We do have a TV in the bedroom, but it literally has not been turned on in months, so that's a non-issue.
I know of Melatonin, but I've got no trouble staying asleep, just falling asleep. Do you (or anyone else) know if it's supposed to be helpful for falling asleep?
Melatonin is supposed to help you fall asleep, from what I understand. Personally, it sometimes helps that stage, and sometimes it doesn't at all. I would definitely try it at least.
Good luck with it. It must be a relief just having that (sudden?) clarity that "this isn't right". I'm currently going through the same thing with concentration / focus... it's good to realise that you can actually do something about it!
Keep a notebook by your bed to capture any remaining thoughts at the end of the day. This will release you from the need to try and remember them overnight.
Orange blossom water, which you can find in Arabic grocery stores, is used to flavor deserts, and is traditionally used in some Mediterranean countries as a relaxing tea ("cafe blanc": "white coffee" though it's actually colorless), and, in a dose of a drop or two added to a milk bottle, to help children fall sleep. Drink two or three tablespoons of orange blossom water in a cup of warm water and you will soon feel a heavy shroud of sleepiness descending upon you. You'd better be near your bed when you finish that cup. The effect seems to work no more than twenty minutes or less, so it's perfect to help you fall asleep, without the risk of having to fight off a drugged feeling hours later should you have to get up and be alert.
This in combination with taking a shower to drop body temperature and then sitting in a comfortable warm and dark room for half an hour just before sleeping.
What makes 10pm a reasonable time?
Why does going to bed at a consistent time matter?
What are you doing while lying in bed before falling asleep?
There are practical reasons for arising at the same time, i.e. getting to work on time. The practicality of going to bed on a regular schedule is at a remove. Even an ideal schedule cannot prevent peaks and valleys, that's just the way our bodies and minds are.
My reason for asking is to avoid guessing. If you are laying in bed for two hours ruminating over the fact that you aren't sleeping, some approaches will be more healthy than others.
I want to go to sleep quickly to minimize "wasted" time.
I've found that I function best when I average at least 7 hours of sleep, so asleep by 7 would allow me to get up before 6 and feel well. I want to get up before 6, because when I do get up early, I enjoy the quiet time in the morning before the day ramps up (including my young son waking up and requiring attention).
Consistency is important mainly because I need/want 7 hours of sleep, and I want to get up before 6 so that I have some time in the morning as previously mentioned.
Usually if I'm still awake in bed for a while, I'm thinking. About any of thousands of things...
1. Turn off the TV. 2. Turn on some white noise, there are apps, mp3s, etc. Nature sounds work too. 3. Stretch. This doesnt have to be any hardcore yoga regimen.
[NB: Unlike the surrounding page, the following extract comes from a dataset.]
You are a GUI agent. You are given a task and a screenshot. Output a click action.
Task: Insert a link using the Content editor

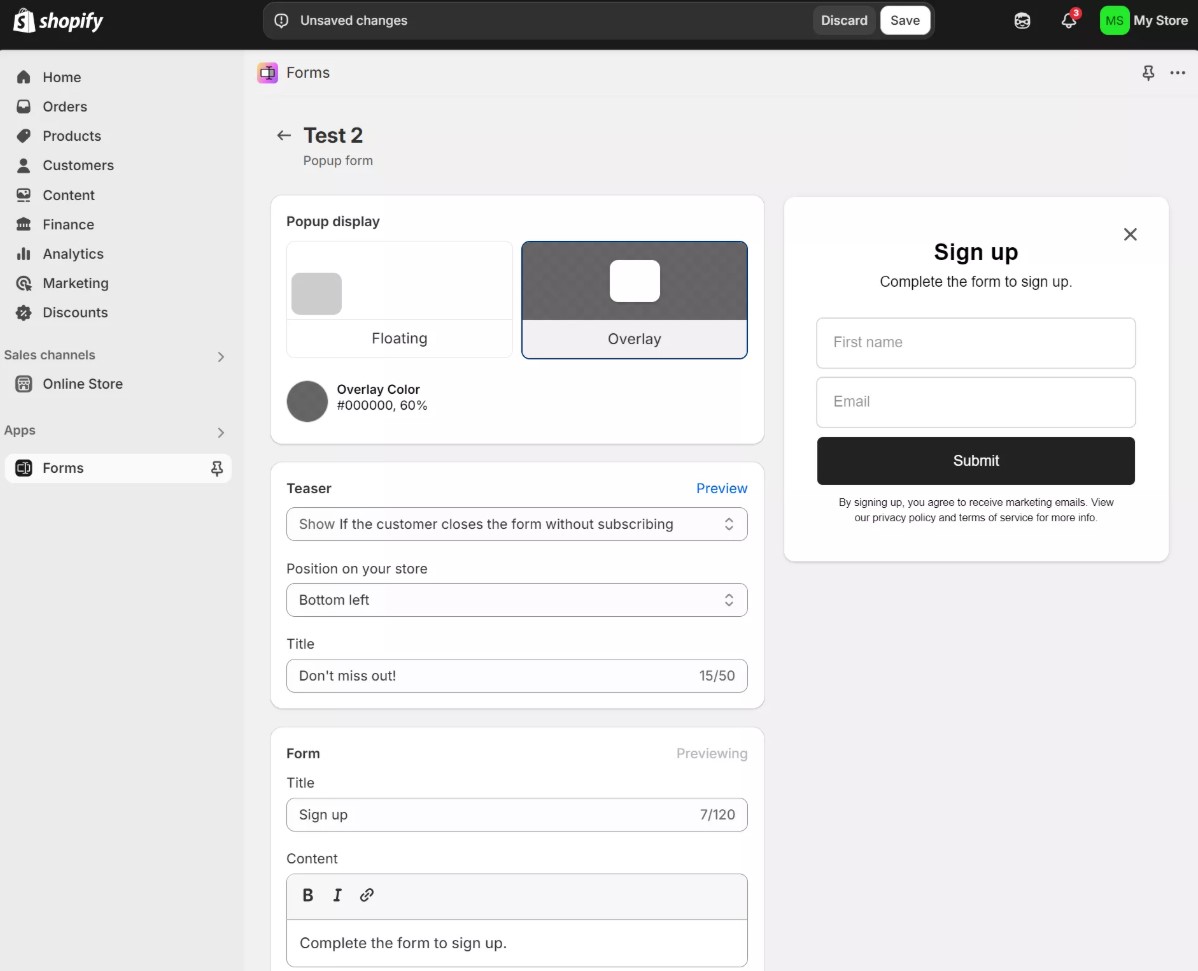(367, 895)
My back tends to be tense by the time I'm done working so its a good time to listen to your body and work on areas so your body is relaxed. Do this until you do feel relaxed. Sometimes its 10 minutes, other times its 30 minutes. Whichever way, it beats tossing and turning in bed for hours on end. 4. Follow up with a meditation session. Again, no need to follow any regimen here. Just sit, in the dark, collect your thoughts and at a certain point, your mind will be cleared. Its amazing what sitting in a dark, quiet environment for 5~10 minutes will do.
There are a ton of resources about relaxation techniques, find one that works for you. And if you dont want to worry about meditation styles, just sit in the dark and relax your mind or just let it wander. You'll want to learn about meditation as you get comfortable with it.
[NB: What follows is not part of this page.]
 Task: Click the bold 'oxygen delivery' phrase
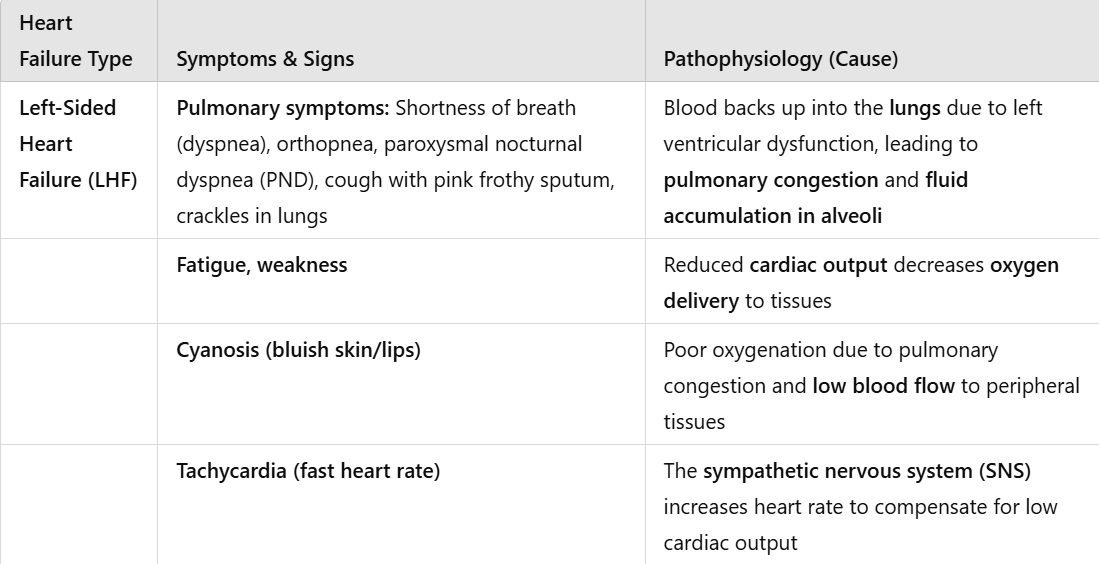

I know this may sound like some "hippie crap" to some but you'll see how important meditation is. Especially if you've been following HN for a while.
Whichever way, cut the caffeine intake, stop the late night tv sessions (I'm always guilty of this one), and relax.
Good luck.
I listen to an audiobook for 15 or 30 minutes when I get into bed. Gets my mind off everything and allows me to relax and fall asleep. Sometimes I really get into the story which can be another problem. But that is rare.